Dans ce contexte, comment les managers peuvent-ils créer les conversations qui permettront aux salarié·e·s de parler d’eux, en communiquant ce qui doit l’être, tout en respectant leur intimité ?
D’abord, en comprenant que les questions « délicates » (c’est-à-dire sur des sujets qui peuvent mettre mal à l’aise) le sont souvent plus pour la personne qui pose la question que pour celle qui la reçoit. Dans une étude de janvier 2021, intitulée “The (better than expected) consequences of asking sensitive questions” (littéralement “Les conséquences étonnamment positives qui découlent du fait de poser des questions délicates”), Einav Hart, Eric VanEpps et Maurice E.Schweitzer ont mis en évidence que l’on avait tendance à surestimer la gêne qu’elles pourraient créer, et donc à se priver d’informations potentiellement importantes. Ce qui est intéressant, c’est la finesse de leur approche : il ne s’agit pas d’encourager à poser n’importe quelle question intrusive, mais plutôt de poser des questions dont la réponse est utile à la personne qui la pose. Typiquement dans une relation de travail dans la période actuelle, un manager pourrait être hésitant à poser des questions directes sur le vécu de la période par son·sa collaborateur·trice : Comment ça se passe pour tes enfants ? Ton conjoint / ta compagne ? La solitude n’a pas été trop pesante ?… Avec cette étude à l’esprit, la question n’est pas tant « si » on doit poser ce type de question, mais « comment » le faire de manière opportune et utile à la relation de travail : pendant un point one-to-one ? En invitant l’équipe à se réunir pour un échange tout en honnêteté ? au cours d’un déjeuner ? Ou encore, en parlant d’abord de son propre vécu, pour normaliser la conversation ?
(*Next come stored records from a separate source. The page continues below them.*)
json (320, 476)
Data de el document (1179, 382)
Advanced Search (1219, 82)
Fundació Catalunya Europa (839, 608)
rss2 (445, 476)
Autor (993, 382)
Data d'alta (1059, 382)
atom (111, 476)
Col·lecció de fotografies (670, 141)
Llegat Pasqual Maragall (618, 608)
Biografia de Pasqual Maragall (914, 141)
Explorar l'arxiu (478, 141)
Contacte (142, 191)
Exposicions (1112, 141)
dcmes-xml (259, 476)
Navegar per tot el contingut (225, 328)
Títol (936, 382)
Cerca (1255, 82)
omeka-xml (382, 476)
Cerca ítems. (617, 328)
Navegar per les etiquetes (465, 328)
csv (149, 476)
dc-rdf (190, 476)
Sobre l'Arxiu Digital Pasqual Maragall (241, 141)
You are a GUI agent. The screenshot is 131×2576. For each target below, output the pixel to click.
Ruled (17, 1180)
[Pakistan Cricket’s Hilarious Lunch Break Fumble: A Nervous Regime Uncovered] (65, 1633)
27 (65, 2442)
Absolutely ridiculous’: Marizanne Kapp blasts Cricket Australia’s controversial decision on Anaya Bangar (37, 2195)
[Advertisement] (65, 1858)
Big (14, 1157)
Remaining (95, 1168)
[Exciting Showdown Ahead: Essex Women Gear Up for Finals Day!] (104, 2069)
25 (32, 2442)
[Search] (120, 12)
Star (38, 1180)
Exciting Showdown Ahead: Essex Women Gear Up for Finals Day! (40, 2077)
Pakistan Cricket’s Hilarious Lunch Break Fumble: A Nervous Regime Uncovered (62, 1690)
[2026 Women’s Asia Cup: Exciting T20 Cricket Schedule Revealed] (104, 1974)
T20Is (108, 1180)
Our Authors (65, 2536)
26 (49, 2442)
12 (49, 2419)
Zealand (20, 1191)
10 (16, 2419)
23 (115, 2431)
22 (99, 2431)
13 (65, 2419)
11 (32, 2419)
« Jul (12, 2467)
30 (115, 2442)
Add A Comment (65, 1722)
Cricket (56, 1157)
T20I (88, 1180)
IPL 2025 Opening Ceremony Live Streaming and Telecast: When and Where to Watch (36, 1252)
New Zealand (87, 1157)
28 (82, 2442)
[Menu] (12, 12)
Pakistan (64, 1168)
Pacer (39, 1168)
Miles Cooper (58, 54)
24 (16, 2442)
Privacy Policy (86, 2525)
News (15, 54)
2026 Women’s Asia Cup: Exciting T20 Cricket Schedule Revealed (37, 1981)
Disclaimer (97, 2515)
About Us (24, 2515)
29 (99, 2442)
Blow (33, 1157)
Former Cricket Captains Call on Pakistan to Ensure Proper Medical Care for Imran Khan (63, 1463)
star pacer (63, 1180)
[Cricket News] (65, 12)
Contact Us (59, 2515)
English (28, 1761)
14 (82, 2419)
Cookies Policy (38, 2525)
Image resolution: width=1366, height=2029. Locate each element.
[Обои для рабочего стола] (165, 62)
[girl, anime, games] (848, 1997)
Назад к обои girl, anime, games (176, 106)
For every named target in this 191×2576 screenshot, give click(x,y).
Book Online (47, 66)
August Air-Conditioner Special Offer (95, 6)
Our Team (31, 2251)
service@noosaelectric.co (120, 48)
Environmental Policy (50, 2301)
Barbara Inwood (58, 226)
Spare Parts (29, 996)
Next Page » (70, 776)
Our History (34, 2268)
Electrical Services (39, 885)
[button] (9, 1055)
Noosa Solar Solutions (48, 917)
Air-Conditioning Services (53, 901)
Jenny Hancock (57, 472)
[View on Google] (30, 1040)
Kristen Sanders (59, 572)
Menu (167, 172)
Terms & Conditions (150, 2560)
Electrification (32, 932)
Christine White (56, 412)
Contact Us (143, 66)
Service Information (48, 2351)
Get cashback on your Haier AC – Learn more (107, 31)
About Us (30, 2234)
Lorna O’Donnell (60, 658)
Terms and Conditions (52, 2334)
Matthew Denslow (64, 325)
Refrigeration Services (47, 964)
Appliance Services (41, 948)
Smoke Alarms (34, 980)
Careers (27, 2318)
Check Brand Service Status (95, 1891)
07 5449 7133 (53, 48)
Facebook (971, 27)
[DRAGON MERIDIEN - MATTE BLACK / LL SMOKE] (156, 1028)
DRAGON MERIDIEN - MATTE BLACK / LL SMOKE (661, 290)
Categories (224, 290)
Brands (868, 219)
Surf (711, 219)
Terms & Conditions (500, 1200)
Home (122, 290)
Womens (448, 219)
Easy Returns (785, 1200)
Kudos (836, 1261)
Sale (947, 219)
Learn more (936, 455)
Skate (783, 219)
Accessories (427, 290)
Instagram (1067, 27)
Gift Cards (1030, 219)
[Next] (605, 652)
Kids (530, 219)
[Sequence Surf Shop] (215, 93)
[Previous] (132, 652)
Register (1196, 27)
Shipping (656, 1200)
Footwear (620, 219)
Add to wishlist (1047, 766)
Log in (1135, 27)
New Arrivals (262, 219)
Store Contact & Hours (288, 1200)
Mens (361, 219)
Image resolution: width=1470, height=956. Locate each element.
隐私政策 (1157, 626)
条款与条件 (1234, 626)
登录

Ma sœur, qui vit et travaille en Australie, m’a récemment partagé l’initiative de son employeur : une matinée d’échange et de méditation pour toute l’équipe pour répondre à la question « R U ok ? » . A l’origine de cette initiative se trouve un organisme caritatif dédié à la prévention du suicide, et dont le slogan est « A conversation could change a life. » (Une conversation pourrait changer une vie). L’idée ici n’est pas tant d’aller chercher les détails de l’intimité des salarié·e·s, mais plutôt de normaliser des conversations encore trop souvent taboues, et d’orienter, le cas échéant, vers des professionnels de la santé mentale.
Ce qui est certain, c’est que ces changements culturels en cours, ce basculement vers des modèles d’entreprise plus centrés sur l’humain, qui tiennent compte du « perso » dans le « pro » demandent énormément d’empathie et de courage, en particulier de la part des hommes et des femmes du top management, qui ont le rôle d’initier le mouvement. Le magnifique podcast de la chercheuse sociale Brené Brown « Armored versus Daring Leadership » est une excellente invitation à l’auto-analyse et à l’action : comment transformer nos armures de leaders en courage, au service de la performance et du bien-être des équipes et des individus.